▶ [INSTRUCTIONS FOR THE TASK]
For the entries below, return the line holding "896x1325 pixels." together with all lines after it, unchanged, and leave every picture out.

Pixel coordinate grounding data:
■ ■ ■
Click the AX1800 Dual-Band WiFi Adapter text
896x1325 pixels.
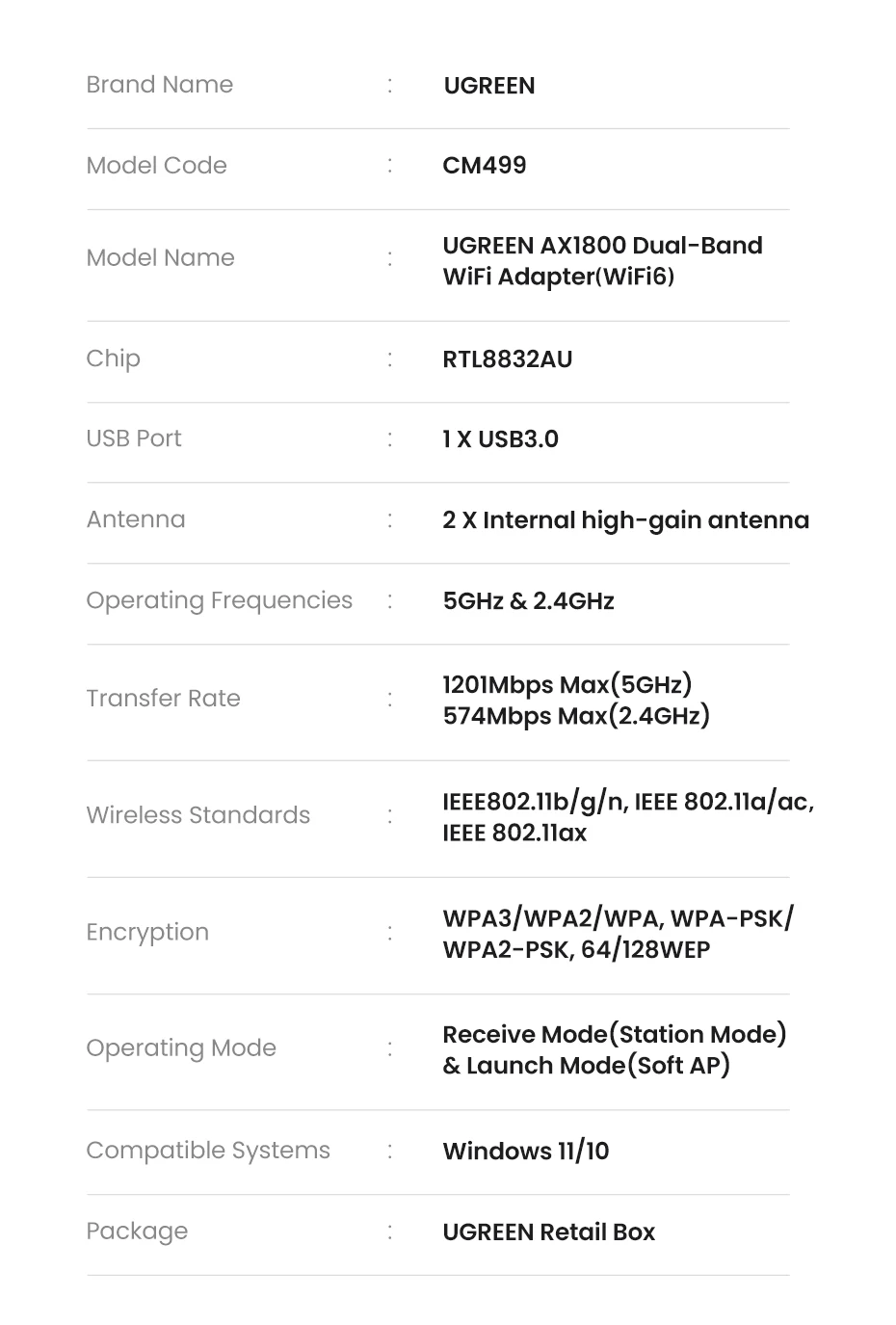tap(602, 261)
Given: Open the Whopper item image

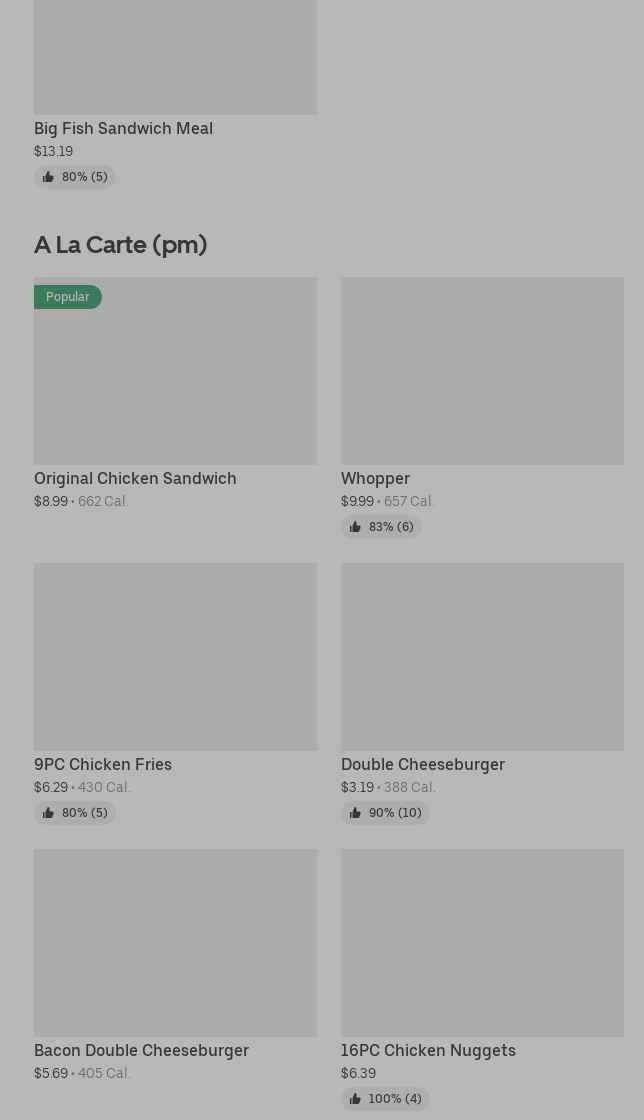Looking at the screenshot, I should pos(482,371).
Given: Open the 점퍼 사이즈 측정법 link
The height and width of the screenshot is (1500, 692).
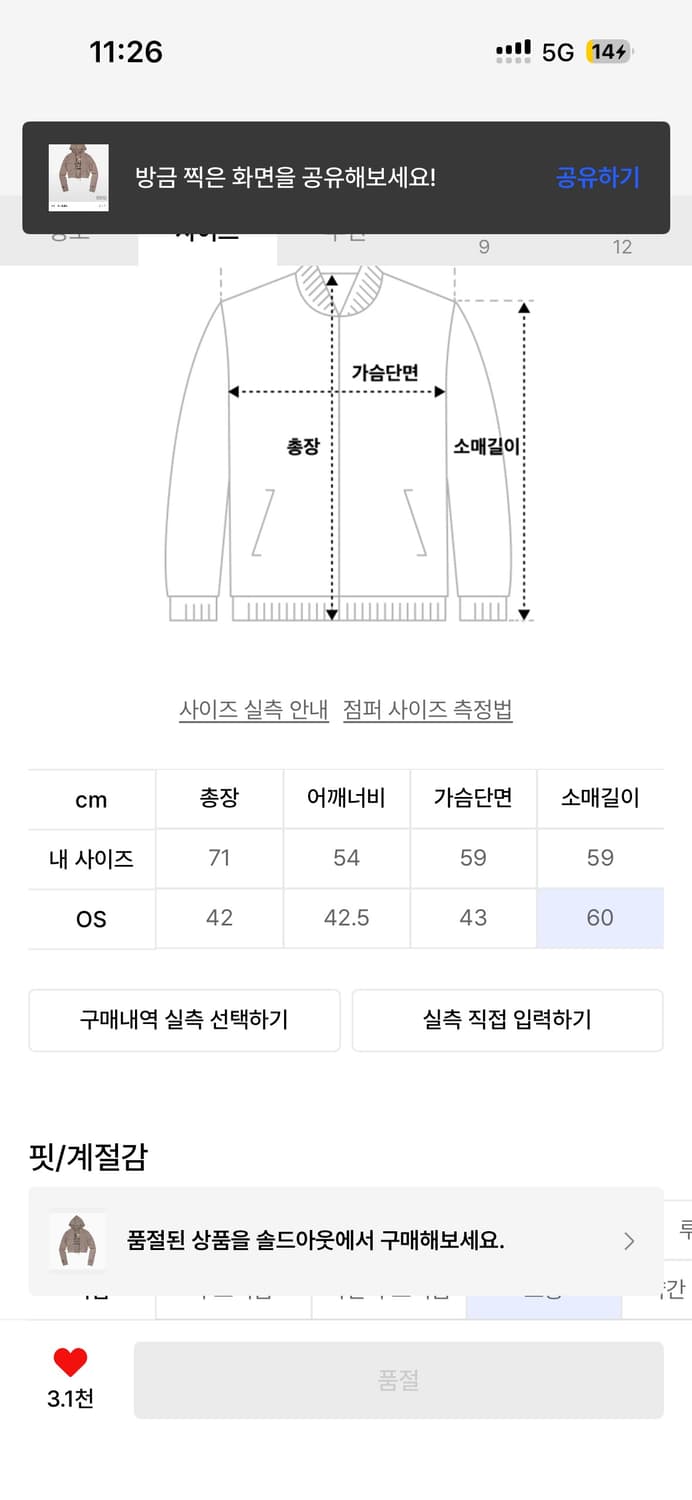Looking at the screenshot, I should point(427,710).
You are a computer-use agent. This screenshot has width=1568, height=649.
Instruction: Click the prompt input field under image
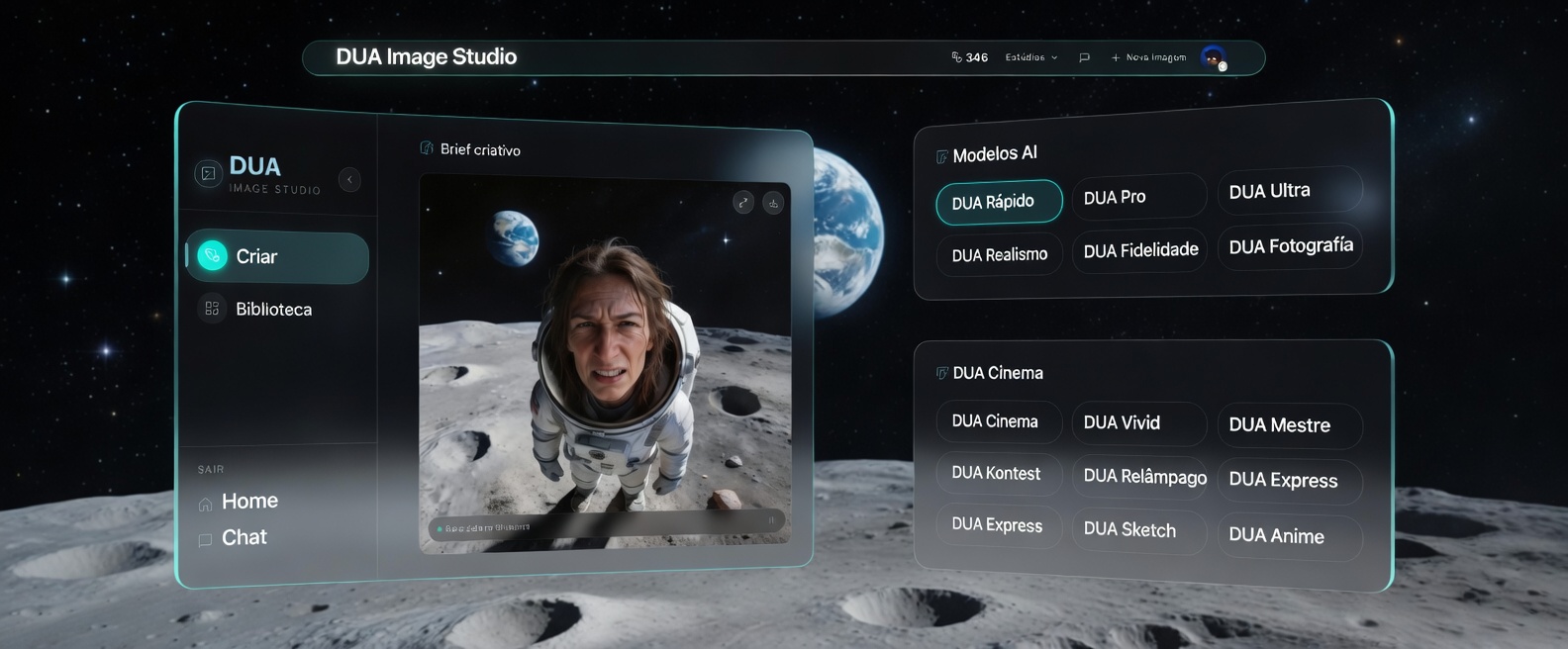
■ ■ ■
▶ [ANSWER AREA]
896x1325 pixels.
tap(602, 261)
Given: Open the Whopper item image

Looking at the screenshot, I should pos(482,371).
Given: Open the 점퍼 사이즈 측정법 link
The height and width of the screenshot is (1500, 692).
Looking at the screenshot, I should point(427,710).
You are a computer-use agent. This screenshot has width=1568, height=649.
Instruction: Click the prompt input field under image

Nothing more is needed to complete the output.